To find the height reached by the pistol and its horizontal range, we can use the following formulas:
1. Vertical Displacement:
y = v₀y * t + (1/2) * a * t²
2. Horizontal Displacement:
x = v₀x * t
where:
- y is the vertical displacement or height reached by the pistol
- x is the horizontal displacement or range of the pistol
- v₀y is the initial vertical component of velocity (375 m/s * sin(37°))
- v₀x is the initial horizontal component of velocity (375 m/s * cos(37°))
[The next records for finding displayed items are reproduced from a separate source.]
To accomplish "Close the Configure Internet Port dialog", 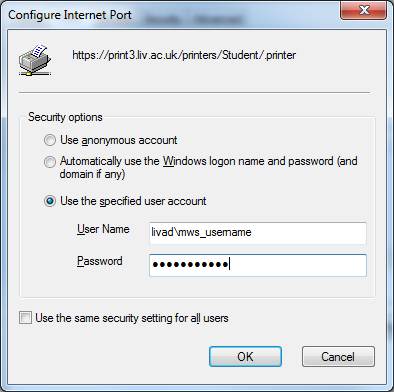I will 363,10.
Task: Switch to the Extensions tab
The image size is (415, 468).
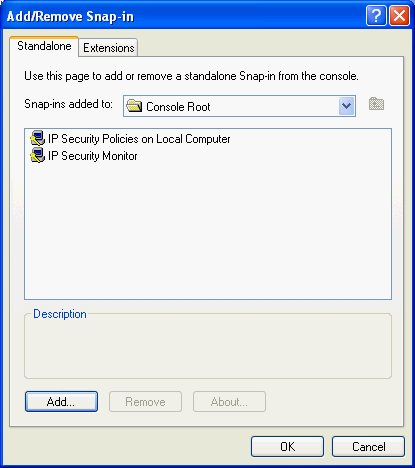Action: 109,48
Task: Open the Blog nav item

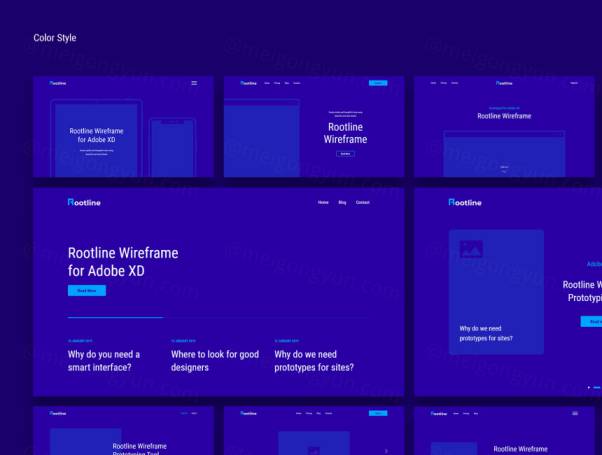Action: point(342,202)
- a is the acceleration due to gravity (-9.8 m/s²)
- t is the time of flight
Let's first calculate the time of flight using the vertical motion formula:
1. Determine the vertical component of the initial velocity:
v₀y = 375 m/s * sin(37°)
v₀y ≈ 225.455 m/s
2. Calculate the time of flight:
Use the formula: y = v₀y*t + (1/2)*a*t²
Since the pistol reaches its highest point when the vertical displacement (y) is maximum, we can set y = 0 and solve for t.
0 = (225.455 m/s) * t + (1/2) * (-9.8 m/s²) * t²
Rearranging and factoring out t, we get:
t * (225.455 m/s - (1/2) * 9.8 m/s² * t) = 0
So, t = 0 or t = (225.455 m/s)/(1/2 * 9.8 m/s²)
t = 0 or t ≈ 45.991 seconds
Since the pistol cannot stay in the air for negative time, we disregard t = 0.
3. Calculate the horizontal component of the initial velocity:
v₀x = 375 m/s * cos(37°)
v₀x ≈ 299.769 m/s
Now, we can find the height and horizontal range using the time of flight (t) we calculated.
4. Calculate the height reached (vertical displacement):
Using the vertical motion formula, substitute v₀y and t:
y = (225.455 m/s) * (45.991 s) + (1/2) * (-9.8 m/s²) * (45.991 s)²
y ≈ 10009.085 m
So, the pistol reaches a height of approximately 10009.085 meters.
5. Calculate the horizontal range (displacement):
Using the horizontal motion formula, substitute v₀x and t:
x = (299.769 m/s) * (45.991 s)
x ≈ 13775.052 m
Therefore, the horizontal range of the pistol is approximately 13775.052 meters.